_Task to carry out_. Repeat every record below exactly, leaving out the pictures.

_Input data_.

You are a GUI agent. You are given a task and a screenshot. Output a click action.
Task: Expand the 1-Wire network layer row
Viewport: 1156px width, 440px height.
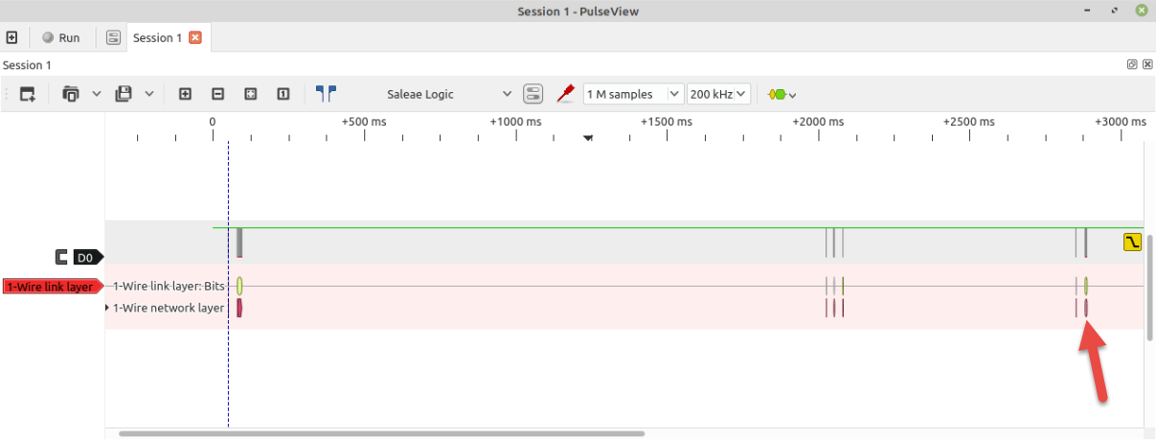tap(107, 308)
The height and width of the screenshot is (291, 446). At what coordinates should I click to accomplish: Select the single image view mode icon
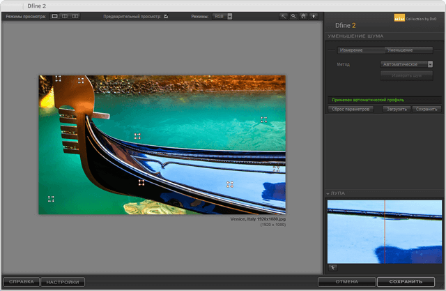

_Answer to the exercise_.
You are a GUI agent. You are given a task and a screenshot. Output a click action.
Task: Expand the 1-Wire network layer row
Viewport: 1156px width, 440px height.
tap(107, 308)
The height and width of the screenshot is (291, 446). At what coordinates should I click to accomplish: Select the single image view mode icon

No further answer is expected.